# Stated task
Copy out the records below verbatim, from the line containing "coordinates (1029, 657)." through the line containing "(375, 832).", and nothing more.

# Given information
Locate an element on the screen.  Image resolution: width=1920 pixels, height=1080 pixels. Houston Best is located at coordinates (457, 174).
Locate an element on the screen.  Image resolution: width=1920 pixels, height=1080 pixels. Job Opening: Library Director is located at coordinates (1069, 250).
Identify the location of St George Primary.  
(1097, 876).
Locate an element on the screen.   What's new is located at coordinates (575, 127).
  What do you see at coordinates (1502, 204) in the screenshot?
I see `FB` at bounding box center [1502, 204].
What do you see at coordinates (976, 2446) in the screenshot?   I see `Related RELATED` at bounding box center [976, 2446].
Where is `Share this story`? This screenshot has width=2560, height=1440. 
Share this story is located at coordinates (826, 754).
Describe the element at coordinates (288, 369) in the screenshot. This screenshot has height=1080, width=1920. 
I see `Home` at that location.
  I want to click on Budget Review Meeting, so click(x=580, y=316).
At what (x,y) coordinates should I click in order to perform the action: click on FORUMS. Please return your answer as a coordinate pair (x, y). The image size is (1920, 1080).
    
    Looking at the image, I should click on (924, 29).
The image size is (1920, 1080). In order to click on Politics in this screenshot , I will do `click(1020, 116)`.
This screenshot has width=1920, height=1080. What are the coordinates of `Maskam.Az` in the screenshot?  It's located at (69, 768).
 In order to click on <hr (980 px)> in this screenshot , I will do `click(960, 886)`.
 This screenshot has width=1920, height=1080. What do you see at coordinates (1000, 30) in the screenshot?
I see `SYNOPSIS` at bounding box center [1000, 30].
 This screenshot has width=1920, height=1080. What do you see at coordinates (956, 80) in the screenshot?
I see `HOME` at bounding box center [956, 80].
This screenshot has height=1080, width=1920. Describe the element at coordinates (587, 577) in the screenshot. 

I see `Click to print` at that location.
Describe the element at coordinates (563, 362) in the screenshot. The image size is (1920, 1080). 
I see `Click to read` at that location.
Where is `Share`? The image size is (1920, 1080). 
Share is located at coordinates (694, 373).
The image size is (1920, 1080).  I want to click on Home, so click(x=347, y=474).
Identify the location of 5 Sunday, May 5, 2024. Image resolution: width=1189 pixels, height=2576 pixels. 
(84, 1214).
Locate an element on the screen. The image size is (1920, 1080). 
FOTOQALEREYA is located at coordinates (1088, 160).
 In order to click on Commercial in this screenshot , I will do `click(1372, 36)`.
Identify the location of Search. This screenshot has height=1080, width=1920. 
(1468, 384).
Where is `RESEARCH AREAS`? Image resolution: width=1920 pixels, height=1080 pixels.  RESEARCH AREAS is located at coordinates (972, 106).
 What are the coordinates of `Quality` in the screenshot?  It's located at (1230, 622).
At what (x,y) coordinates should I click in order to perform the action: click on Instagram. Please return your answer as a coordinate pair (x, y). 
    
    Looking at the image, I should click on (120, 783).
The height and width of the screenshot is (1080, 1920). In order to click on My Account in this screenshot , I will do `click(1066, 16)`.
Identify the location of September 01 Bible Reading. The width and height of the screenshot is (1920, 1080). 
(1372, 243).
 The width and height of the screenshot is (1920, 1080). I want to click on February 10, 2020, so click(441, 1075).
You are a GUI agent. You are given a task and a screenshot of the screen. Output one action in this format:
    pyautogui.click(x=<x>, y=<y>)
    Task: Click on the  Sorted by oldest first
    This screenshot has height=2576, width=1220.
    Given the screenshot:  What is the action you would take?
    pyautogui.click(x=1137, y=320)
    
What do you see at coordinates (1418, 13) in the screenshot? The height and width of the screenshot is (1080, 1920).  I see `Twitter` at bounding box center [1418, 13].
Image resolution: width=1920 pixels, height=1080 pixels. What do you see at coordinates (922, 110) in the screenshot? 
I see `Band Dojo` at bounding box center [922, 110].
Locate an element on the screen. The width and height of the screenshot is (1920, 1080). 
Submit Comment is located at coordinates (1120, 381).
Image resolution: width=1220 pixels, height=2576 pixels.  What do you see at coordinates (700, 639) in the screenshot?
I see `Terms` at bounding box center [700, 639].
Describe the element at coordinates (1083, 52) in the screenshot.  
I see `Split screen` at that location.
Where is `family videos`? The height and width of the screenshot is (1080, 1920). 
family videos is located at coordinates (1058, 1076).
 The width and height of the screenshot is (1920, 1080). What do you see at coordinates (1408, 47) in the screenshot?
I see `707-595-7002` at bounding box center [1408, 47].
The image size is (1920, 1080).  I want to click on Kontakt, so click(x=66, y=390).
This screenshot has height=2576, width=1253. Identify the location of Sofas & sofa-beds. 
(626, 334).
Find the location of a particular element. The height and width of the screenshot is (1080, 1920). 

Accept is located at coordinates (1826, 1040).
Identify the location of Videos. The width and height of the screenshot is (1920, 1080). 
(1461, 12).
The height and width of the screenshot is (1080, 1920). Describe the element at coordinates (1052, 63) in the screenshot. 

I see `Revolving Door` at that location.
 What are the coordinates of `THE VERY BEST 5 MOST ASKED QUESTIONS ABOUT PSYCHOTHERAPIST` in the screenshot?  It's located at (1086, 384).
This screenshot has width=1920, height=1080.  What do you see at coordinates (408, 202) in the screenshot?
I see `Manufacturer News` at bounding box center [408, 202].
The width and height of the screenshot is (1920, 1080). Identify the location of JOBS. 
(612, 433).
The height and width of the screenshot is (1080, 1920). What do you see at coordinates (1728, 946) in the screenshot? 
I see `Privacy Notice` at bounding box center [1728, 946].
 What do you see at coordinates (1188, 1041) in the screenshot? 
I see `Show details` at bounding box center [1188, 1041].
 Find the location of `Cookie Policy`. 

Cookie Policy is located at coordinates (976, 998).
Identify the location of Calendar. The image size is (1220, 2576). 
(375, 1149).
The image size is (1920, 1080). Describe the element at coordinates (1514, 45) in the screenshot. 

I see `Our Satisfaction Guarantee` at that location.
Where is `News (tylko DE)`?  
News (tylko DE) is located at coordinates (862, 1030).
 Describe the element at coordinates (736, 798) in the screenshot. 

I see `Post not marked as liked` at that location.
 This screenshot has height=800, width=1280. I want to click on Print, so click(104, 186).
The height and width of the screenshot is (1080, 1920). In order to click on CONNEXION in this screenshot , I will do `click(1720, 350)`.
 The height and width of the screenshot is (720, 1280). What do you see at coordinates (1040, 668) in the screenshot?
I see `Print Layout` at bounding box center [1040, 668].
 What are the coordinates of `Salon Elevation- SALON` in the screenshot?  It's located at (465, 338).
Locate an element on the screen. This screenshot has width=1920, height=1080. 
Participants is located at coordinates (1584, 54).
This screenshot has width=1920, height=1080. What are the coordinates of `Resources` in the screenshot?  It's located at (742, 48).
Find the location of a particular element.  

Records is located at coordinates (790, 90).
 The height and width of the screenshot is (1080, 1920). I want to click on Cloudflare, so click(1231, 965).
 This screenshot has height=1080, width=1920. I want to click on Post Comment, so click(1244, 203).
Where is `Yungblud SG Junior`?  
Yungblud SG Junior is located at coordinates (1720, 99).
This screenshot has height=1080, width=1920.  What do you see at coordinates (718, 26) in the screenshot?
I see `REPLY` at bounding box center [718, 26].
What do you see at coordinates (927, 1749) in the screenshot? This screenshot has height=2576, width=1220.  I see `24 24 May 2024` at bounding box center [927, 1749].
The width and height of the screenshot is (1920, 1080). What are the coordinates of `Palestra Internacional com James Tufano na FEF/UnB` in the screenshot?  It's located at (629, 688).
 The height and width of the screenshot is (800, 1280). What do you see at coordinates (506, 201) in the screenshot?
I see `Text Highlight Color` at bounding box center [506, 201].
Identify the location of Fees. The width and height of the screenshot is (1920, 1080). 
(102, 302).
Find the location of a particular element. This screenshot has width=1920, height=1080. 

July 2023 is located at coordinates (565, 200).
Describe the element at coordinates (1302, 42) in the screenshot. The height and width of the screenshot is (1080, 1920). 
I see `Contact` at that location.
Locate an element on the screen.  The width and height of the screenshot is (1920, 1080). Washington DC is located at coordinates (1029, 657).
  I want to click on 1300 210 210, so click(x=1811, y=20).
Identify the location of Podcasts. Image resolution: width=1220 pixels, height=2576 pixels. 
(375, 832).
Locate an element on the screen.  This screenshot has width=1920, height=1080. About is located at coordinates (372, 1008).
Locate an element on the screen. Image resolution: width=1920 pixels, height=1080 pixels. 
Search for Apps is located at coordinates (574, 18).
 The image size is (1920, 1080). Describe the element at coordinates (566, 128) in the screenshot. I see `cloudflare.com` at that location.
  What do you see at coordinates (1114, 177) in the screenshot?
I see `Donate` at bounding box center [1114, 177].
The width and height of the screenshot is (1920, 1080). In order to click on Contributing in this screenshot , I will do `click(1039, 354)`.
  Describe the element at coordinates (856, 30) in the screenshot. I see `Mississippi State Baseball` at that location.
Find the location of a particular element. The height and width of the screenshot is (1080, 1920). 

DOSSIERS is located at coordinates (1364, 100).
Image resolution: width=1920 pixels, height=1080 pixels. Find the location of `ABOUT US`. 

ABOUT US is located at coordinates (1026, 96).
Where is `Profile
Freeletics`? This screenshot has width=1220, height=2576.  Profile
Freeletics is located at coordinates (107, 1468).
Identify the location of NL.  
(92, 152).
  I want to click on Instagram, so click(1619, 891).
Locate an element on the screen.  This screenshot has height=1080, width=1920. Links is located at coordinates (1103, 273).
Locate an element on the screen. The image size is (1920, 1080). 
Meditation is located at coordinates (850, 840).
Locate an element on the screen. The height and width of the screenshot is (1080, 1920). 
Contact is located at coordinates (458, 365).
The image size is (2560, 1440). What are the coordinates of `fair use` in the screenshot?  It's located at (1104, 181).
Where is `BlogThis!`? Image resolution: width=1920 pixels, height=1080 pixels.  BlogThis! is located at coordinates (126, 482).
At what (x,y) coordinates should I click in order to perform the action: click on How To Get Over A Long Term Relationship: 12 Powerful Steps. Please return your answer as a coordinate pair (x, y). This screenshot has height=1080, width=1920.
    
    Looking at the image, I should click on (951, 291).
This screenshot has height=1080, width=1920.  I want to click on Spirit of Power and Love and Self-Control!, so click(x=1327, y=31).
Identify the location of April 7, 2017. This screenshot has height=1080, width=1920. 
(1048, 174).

# Exercise answer
Locate an element on the screen.  The width and height of the screenshot is (1920, 1080). Washington DC is located at coordinates (1029, 657).
  I want to click on 1300 210 210, so click(x=1811, y=20).
Identify the location of Podcasts. Image resolution: width=1220 pixels, height=2576 pixels. 
(375, 832).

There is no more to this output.